Demnach soll ein Richter – oder in Eilfällen nach Paragraf 100 StPO auch ein Staatsanwalt – "von Personen oder Unternehmen, die geschäftsmäßig Post- oder Telekommunikationsdienste erbringen" künftig auch wieder offiziell Auskunft verlangen "über solche Sendungen", die sich "bei Eingang des Ersuchens nicht mehr oder noch nicht" in ihrem Machtbereich befinden. Im Klartext: Strafverfolger könnten dann zu jederzeit auf die Herausgabe von Sendungsdaten drängen.

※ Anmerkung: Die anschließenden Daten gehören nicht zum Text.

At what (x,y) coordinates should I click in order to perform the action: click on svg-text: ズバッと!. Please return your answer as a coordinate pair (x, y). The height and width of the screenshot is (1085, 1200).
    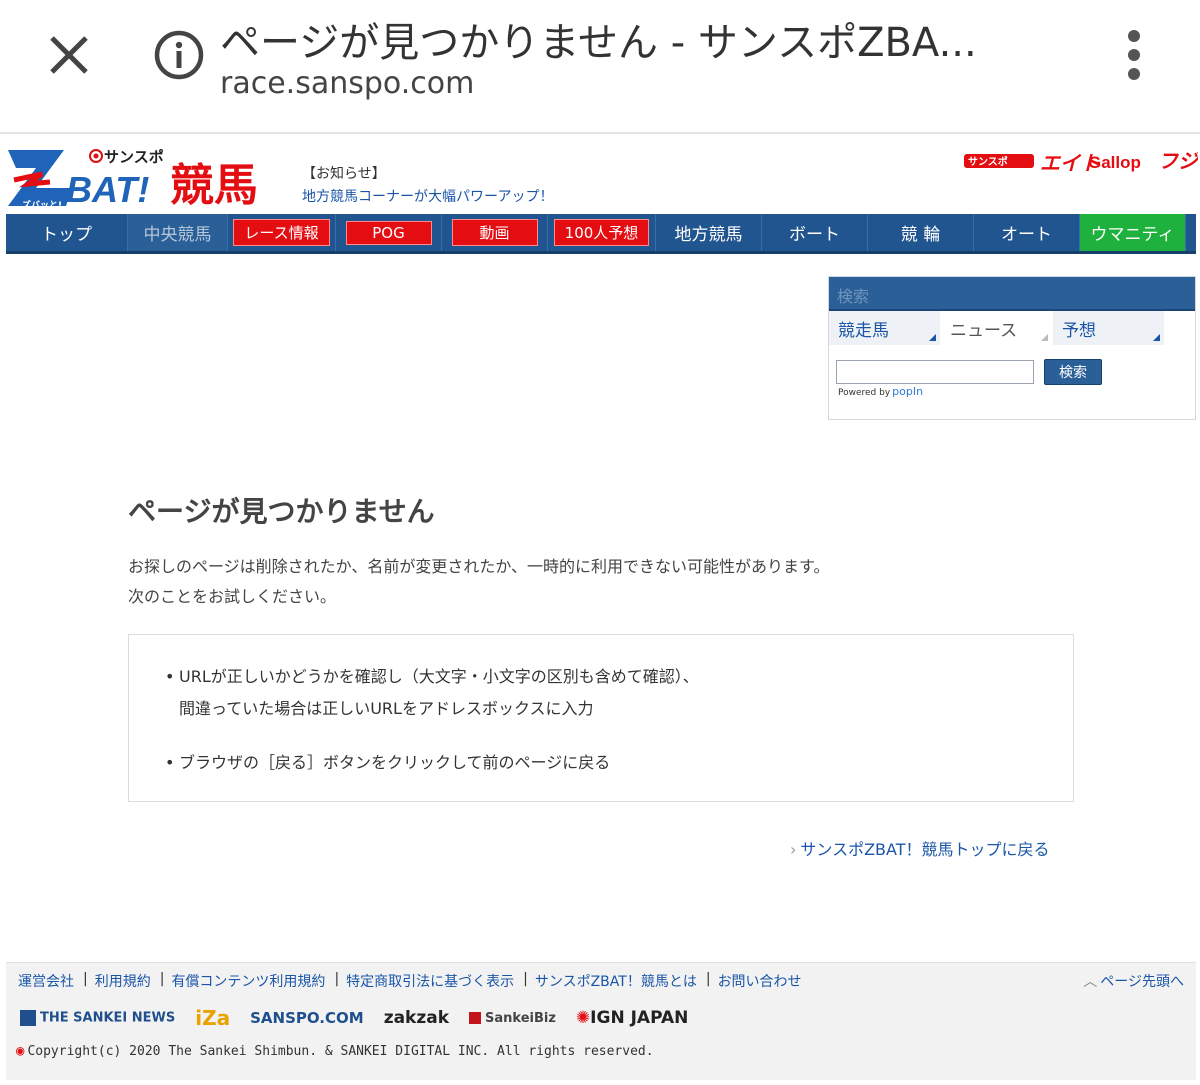
    Looking at the image, I should click on (42, 205).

"Der Handel mit Waren über das Internet boomt", begründet der Bundesrat sein Vorhaben. "Der Versand der bestellten Waren erfolgt über Paketdienste. Diese werden allerdings längst nicht mehr nur für redliche, sondern mehr und mehr auch für kriminelle Zwecke genutzt." Die Delikte seien vielfältig und reichten von einfachen Betrugstaten bis hin zu terroristischen oder anderen staatsgefährdenden Akten. Insbesondere der oft über Krypto-Währungen abgewickelte Handel "mit illegalen Waren wie Betäubungsmitteln, Falschgeld oder Waffen" über das Darknet habe dabei erheblich zugenommen.

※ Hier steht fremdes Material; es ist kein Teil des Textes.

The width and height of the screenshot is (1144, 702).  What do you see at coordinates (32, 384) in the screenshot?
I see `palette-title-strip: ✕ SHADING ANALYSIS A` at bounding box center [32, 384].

Auch Betrugsfälle hätten hier ein bedenkliches Ausmaß erreicht. "Die strafrechtliche Bekämpfung dieser nur exemplarisch aufgeführten Kriminalitätsphänomene steht dabei vor dem Problem, dass die Täter oftmals nicht oder nur schwer identifiziert werden können", beklagen die Länder. Kriminelle nutzten hier alle "Möglichkeiten der Anonymisierung", die ihnen das Internet biete. Eine Chance für die Ordnungshüter bestehe aber bei der Auslieferung der digital bestellten Ware. Um zuschlagen zu können, seien daher die Sendungsdaten als teils "einziger Ermittlungsansatz zur Identifizierung von Verdächtigen" besonders wichtig. Dies habe auch die Justizministerkonferenz 2017 betont.

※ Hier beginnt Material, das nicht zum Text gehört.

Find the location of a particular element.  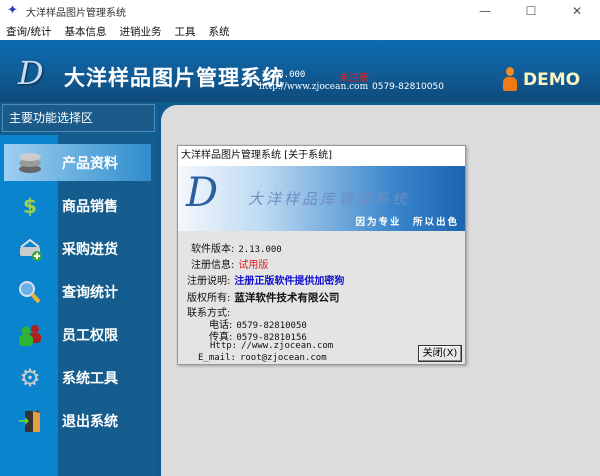

dialog-banner: D 大洋样品库管理系统 因为专业 所以出色 is located at coordinates (322, 198).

Der Bundesrat wird den Gesetzentwurf nun beim Bundestag einbringen. Dieser kann ihn aufgreifen oder zurückweisen. Das Parlament dürfte sich zudem bald auch mit einer Initiative der Bundesregierung beschäftigten müssen, mit der Ermittler mit Staatstrojanern und großem Lauschangriff gegen Betreiber krimineller Handelsplattformen im Internet vorgehen können sollen. Das Papier aus dem Bundesjustizministerium befindet sich noch in der Ressortabstimmung.

Passieren lassen hat die Länderkammer parallel den vom Bundestag bereits beschlossenen Gesetzentwurf, demzufolge nach den Anschlägen vom 11. September 2001 temporär eingeführte Anti-Terror-Befugnisse der Geheimdienste entfristet werden. Das Bundesamt für Verfassungsschutz, der Bundesnachrichtendienst und der Militärische Abschirmdienst dürfen demnach auf Dauer Daten von Unternehmen der Branchen Luftverkehr, Finanzdienstleistungen, Telekommunikation und Telemedien "zur Netzwerkaufklärung" abfragen.

Die Geheimdienste können zudem den IMSI-Catchers einsetzen, um genutzte Mobiltelefonnummern feststellen und abhören zu können. Umfasst sind auch Kompetenzen "zur Ausschreibung im Schengener Informationssystem zur Nachverfolgung internationaler Bezüge". Sachverständige hatten schwere, teils verfassungsrechtliche Bedenken gegen das Vorhaben vorgebracht.